Я помолчала, чтобы он переварил эту фразу, а сама пока доела пирог, облизала пальцы, но по-деловому, без игривости и восторгов. Потом продолжила:

— Эдуард, вы за все эти недели хоть раз подумали обо мне? Наверное, нет. Чем вы здесь занимались?

— Размышлял… — Голос его дрогнул.

— Вероятно, о том, чего вам удалось достичь, — предположила я. — Обо всем, что вами сделано с тех пор, как вы вырвались из-под власти матери и взяли бразды правления Англией в собственные руки. Мне думается, это потребовало немалого мужества от юноши, едва перешагнувшего порог зрелости.

— Я думал о том, что…

— А Филиппа помогала вам, ведь правда?

Впервые за все время Эдуард улыбнулся, хотя и очень натянуто.

— В ней была моя сила.

— Расскажите мне.

— Думаю, без нее я ничего бы не достиг. Моя мать была женщиной безжалостной, а я был в таком возрасте, когда регент еще может править…
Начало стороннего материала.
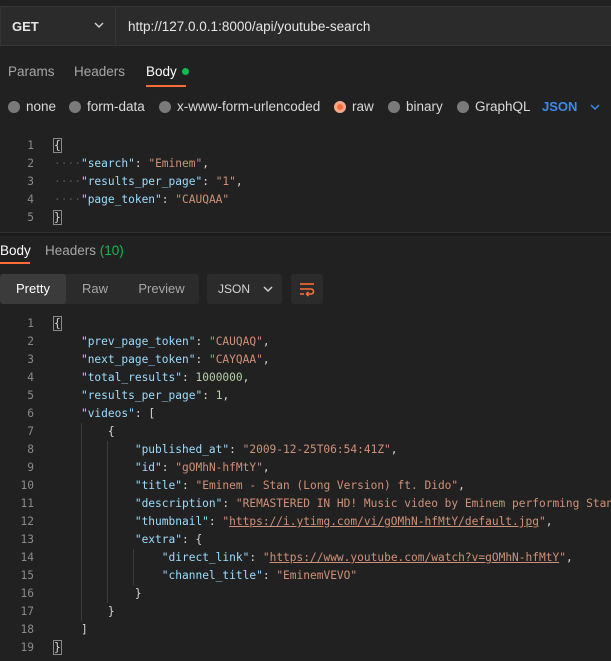 Image resolution: width=611 pixels, height=661 pixels. Describe the element at coordinates (182, 450) in the screenshot. I see `json-key: "published_at"` at that location.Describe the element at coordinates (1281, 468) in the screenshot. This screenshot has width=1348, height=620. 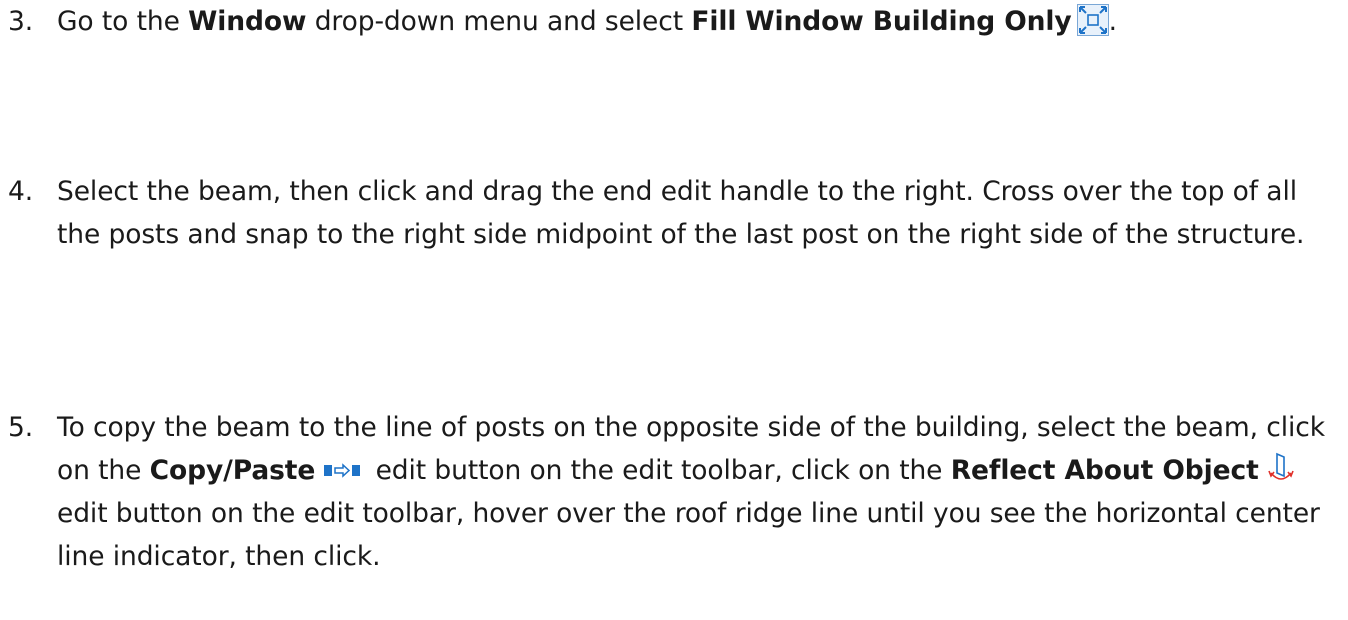
I see `reflect-about-object-icon` at that location.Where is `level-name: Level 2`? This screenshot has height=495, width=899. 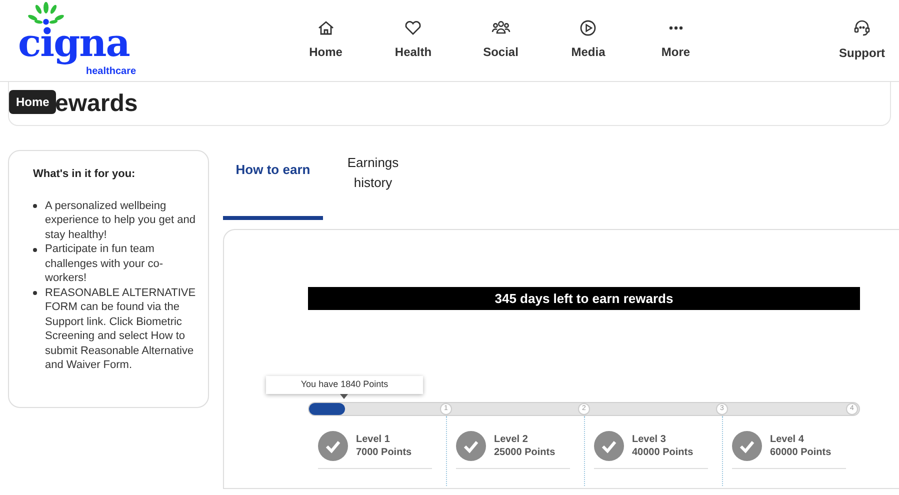
level-name: Level 2 is located at coordinates (512, 440).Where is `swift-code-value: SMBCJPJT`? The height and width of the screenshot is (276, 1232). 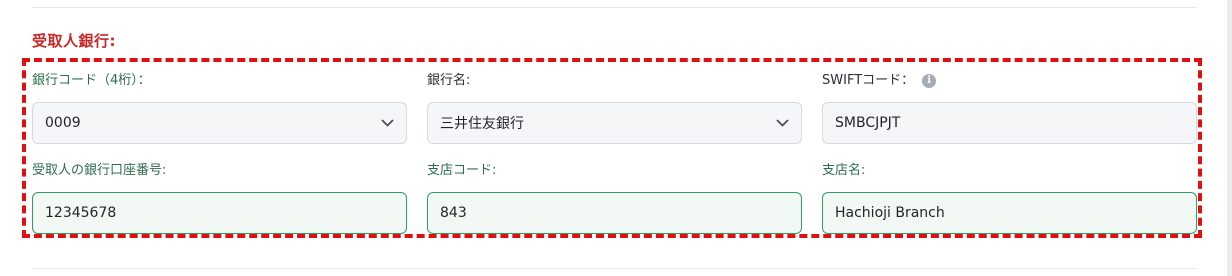 swift-code-value: SMBCJPJT is located at coordinates (868, 123). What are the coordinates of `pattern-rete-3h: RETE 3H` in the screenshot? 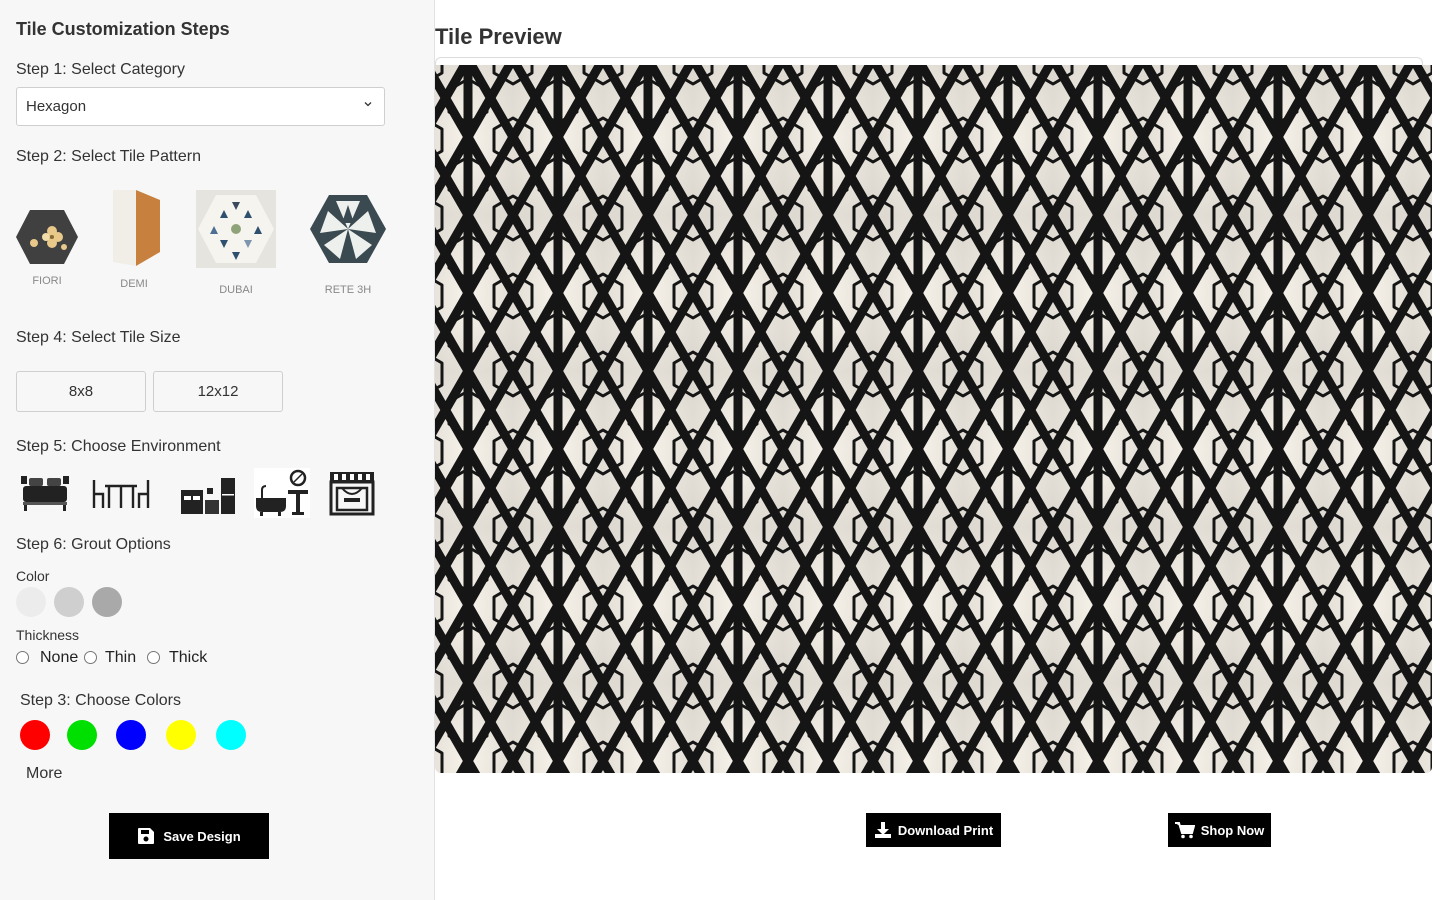 It's located at (348, 244).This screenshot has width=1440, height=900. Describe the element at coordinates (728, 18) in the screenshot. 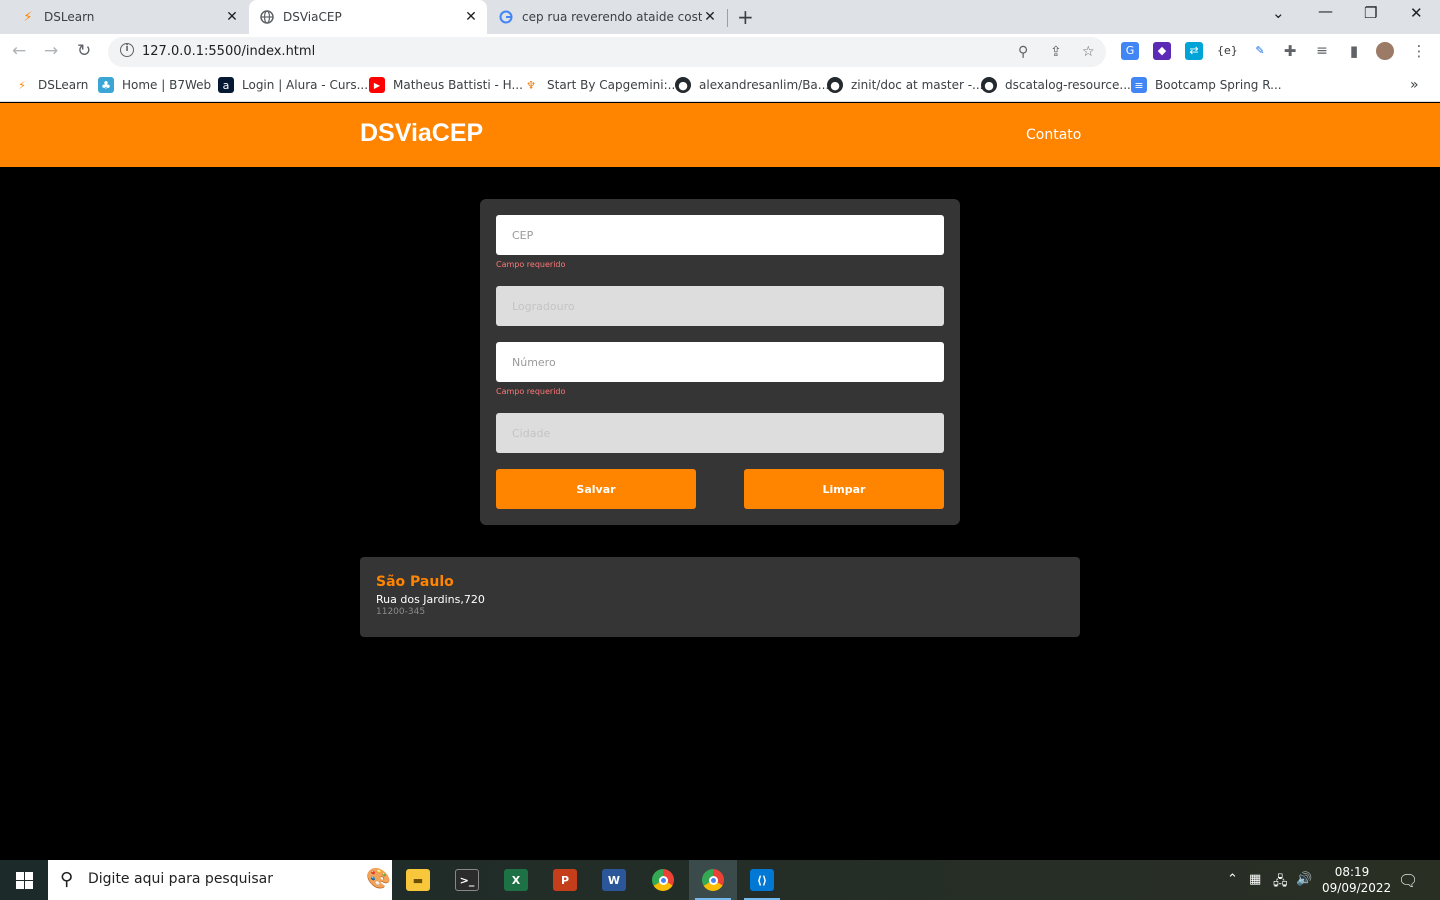

I see `tab-separator` at that location.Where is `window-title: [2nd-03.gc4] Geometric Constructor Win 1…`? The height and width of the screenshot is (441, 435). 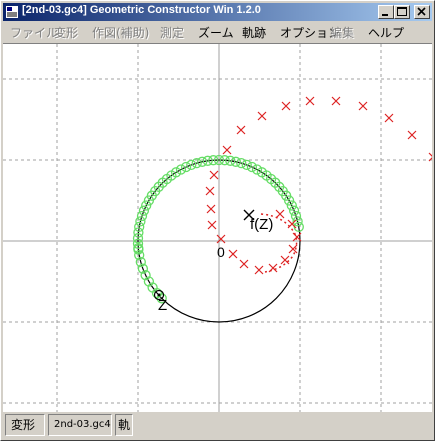
window-title: [2nd-03.gc4] Geometric Constructor Win 1… is located at coordinates (142, 10).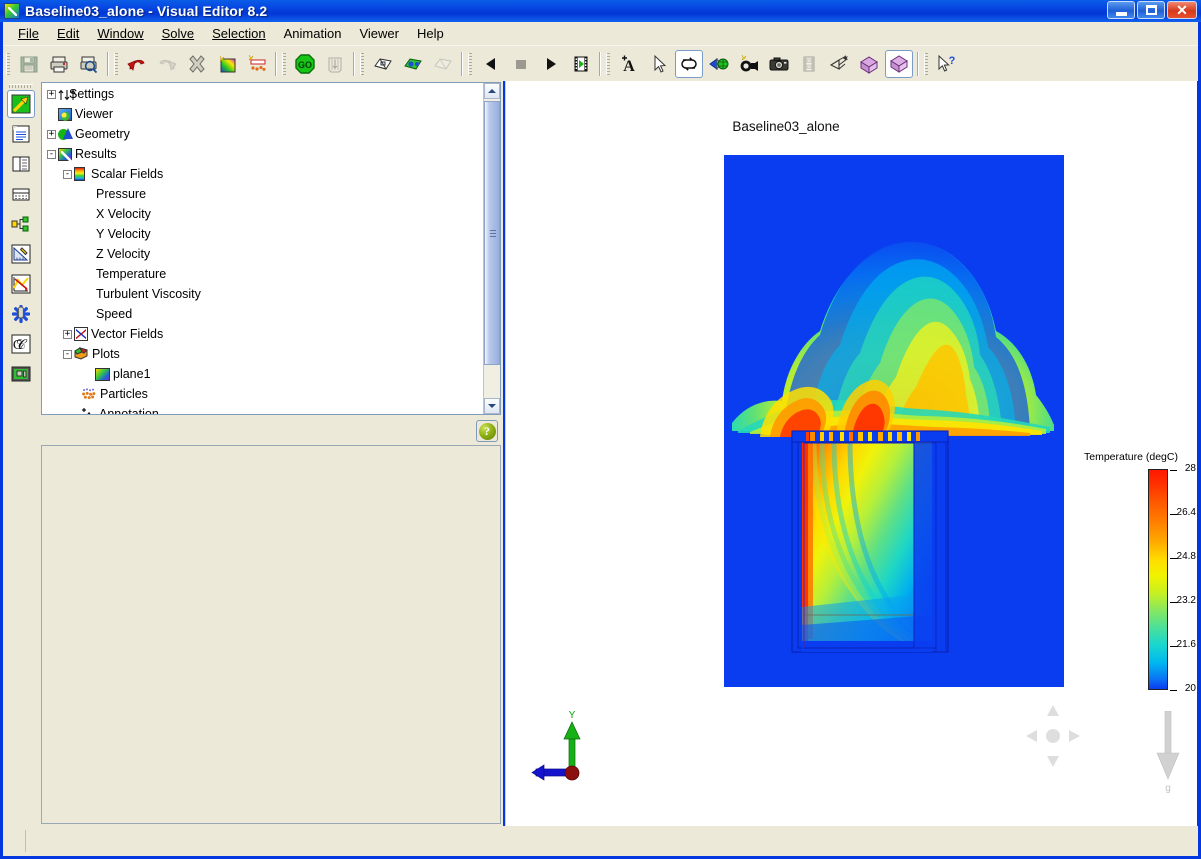 This screenshot has width=1201, height=859. Describe the element at coordinates (1151, 10) in the screenshot. I see `maximize-button` at that location.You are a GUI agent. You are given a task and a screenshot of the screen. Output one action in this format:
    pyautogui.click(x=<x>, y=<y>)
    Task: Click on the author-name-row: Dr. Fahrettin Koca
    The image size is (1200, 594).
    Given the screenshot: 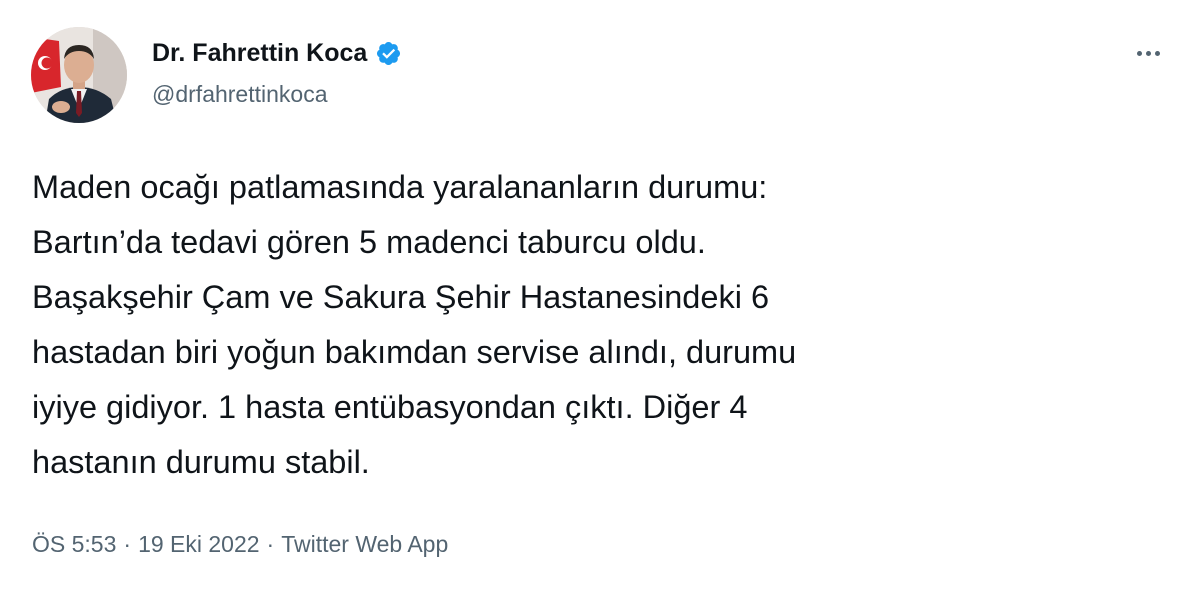 What is the action you would take?
    pyautogui.click(x=277, y=53)
    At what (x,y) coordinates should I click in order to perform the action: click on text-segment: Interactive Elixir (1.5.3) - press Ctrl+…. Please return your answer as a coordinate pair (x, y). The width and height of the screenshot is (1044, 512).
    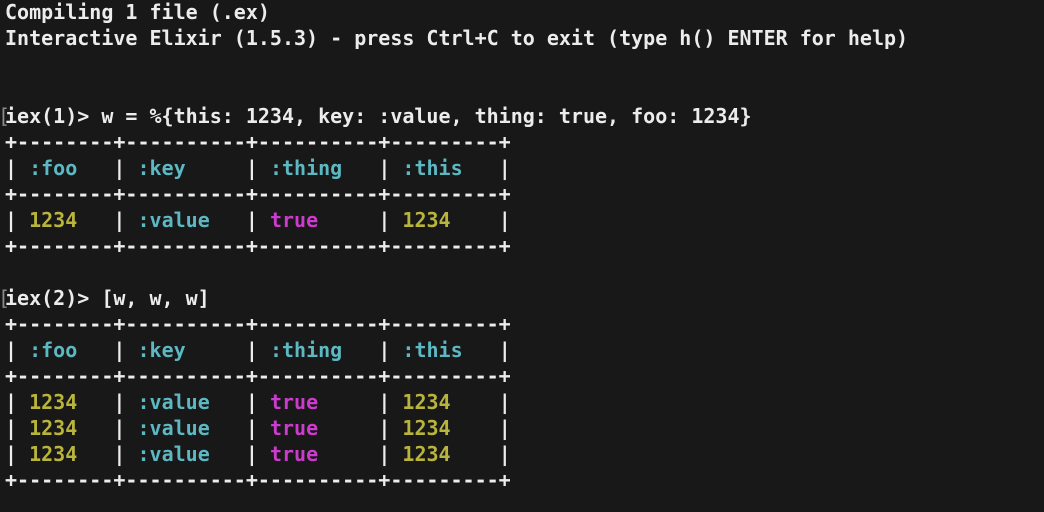
    Looking at the image, I should click on (457, 38).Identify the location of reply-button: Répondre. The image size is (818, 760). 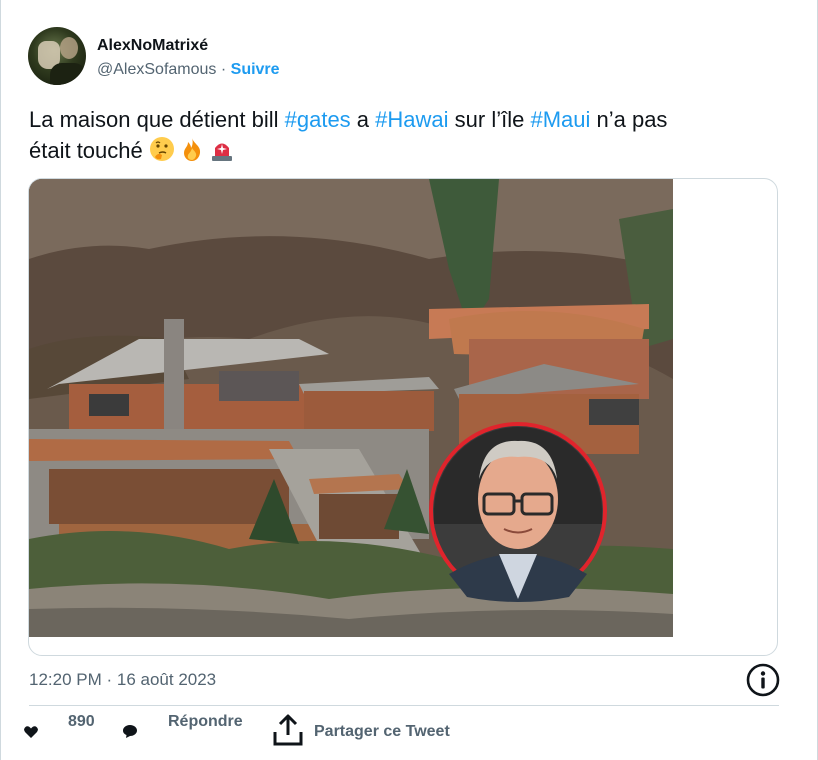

Словно плотину прорвало, и освобожденные воды хлынули наружу. Сначала тонким ручейком, потом полились потоком. Он рассказывал мне старую историю о прекрасной, но злой королеве Изабелле, которая желала сама править Англией вместе со своим любовником Роджером Мортимером, а с юного Эдуарда не спускала глаз, как с пленника. Так продолжалось, пока Эдуард не организовал заговор, не сверг Мортимера и не положил конец регентству своей матери. Тогда ему было всего восемнадцать, но воспоминания о той ночи в Ноттингеме, когда он взял власть в свои руки, были живы у него, будто все это произошло только вчера.